● **ABOUT THIS TASK**: Retype exactly the lines below, beginning with the first and ending with the line where "Click the 紧急通知 link" appears.

● **DATA FOR THE TASK**:
<<<<

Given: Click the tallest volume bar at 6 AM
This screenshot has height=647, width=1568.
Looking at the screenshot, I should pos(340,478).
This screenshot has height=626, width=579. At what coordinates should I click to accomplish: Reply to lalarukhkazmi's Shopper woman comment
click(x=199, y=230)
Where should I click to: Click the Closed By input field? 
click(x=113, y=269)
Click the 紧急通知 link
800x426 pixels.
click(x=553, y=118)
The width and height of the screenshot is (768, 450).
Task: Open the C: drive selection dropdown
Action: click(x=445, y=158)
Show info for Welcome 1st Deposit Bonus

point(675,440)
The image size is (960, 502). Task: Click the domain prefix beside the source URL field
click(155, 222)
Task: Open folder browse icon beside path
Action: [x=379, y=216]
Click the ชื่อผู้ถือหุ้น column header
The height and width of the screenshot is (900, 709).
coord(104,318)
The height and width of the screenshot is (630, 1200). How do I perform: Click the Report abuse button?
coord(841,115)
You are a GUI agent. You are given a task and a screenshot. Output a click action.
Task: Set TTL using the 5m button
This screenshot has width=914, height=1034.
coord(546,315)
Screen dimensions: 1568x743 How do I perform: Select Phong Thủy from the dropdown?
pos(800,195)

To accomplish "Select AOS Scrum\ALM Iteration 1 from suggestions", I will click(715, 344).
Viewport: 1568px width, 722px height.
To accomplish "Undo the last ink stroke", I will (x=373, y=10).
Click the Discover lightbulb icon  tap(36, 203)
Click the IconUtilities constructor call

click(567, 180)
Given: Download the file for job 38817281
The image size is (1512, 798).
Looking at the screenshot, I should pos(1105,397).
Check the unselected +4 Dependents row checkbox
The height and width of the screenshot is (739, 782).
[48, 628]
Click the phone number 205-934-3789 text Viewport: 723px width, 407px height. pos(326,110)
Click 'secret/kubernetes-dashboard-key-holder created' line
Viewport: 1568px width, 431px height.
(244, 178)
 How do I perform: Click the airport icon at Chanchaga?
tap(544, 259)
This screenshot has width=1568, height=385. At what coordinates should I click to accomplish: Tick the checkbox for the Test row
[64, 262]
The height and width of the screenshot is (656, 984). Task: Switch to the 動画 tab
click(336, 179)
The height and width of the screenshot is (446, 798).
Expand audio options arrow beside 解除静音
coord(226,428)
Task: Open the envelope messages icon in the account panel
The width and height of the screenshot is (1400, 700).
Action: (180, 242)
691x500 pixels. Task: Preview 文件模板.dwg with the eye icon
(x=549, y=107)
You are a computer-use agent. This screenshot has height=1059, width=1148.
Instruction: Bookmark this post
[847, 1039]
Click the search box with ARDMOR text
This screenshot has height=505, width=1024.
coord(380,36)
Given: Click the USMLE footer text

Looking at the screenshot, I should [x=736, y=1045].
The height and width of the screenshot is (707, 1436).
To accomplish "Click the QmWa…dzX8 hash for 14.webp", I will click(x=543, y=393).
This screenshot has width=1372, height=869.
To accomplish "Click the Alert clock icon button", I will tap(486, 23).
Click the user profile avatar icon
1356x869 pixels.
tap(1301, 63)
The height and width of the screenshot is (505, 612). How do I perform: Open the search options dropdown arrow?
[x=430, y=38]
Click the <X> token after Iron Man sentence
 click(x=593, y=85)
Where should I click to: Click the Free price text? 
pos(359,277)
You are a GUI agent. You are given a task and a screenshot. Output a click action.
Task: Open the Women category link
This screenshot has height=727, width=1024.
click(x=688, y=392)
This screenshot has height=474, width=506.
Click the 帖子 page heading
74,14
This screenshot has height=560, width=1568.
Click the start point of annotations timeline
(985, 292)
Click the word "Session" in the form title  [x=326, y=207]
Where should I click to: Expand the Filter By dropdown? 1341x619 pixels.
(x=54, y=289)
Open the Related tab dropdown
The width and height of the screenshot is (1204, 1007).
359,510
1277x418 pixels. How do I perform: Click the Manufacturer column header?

>>>>

● **EXERCISE OUTPUT**:
Given: Click the tallest volume bar at 6 AM
This screenshot has height=647, width=1568.
Looking at the screenshot, I should pos(340,478).
This screenshot has height=626, width=579. At what coordinates should I click to accomplish: Reply to lalarukhkazmi's Shopper woman comment
click(x=199, y=230)
Where should I click to: Click the Closed By input field? 
click(x=113, y=269)
Click the 紧急通知 link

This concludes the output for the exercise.